全員が、乗車拒否をせず、政府が制定した料金メーターに従った運行をする、「顧客第一主義」と認定されたドライバーだ。
「デリーは横暴なオートリクシャー・ドライバーばかりで有名。とても恥ずかしいことだ」
1日13時間のシフトで15年以上、営業を続けるジャスワルさん。
「特に電子式メーターが導入される以前は、手動メーターが壊れていたり、正確な料金が乗客に分かりにくいことを悪用し、ごまかすことは、いわば当たり前の慣習となっていた。私もかつては、お客さんを騙していたことがあった」と告白する。
「でも今は、考え方を改めた。
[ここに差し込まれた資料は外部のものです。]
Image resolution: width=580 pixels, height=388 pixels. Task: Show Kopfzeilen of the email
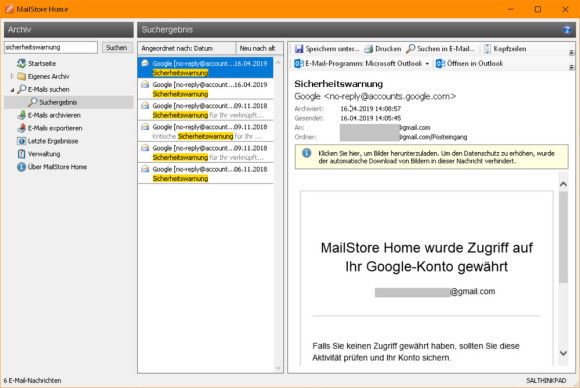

お客さんを騙して余計にお金を取るぐらいだったら、1食抜いて節約しますよ」
いま、ジャスワルさんは、前述のNGOを通じて、悪質なドライバーの免許更新不可などを呼びかけ、優良なドライバーはプレートを掲げることで、市民がオートリクシャーを安心して快適に利用できるような環境作りに尽力している。
「デリーを変えたいんです。そのためには、市民からの信頼を回復しないと」と意気込むジャスワルさんの言葉に、クラブのメンバーたちも力強くうなずく。
クラブに加入するには審査があるほか、3,000ルピーの入会金を支払わなければならないが、現在、加入を希望するドライバーが増え続けているという。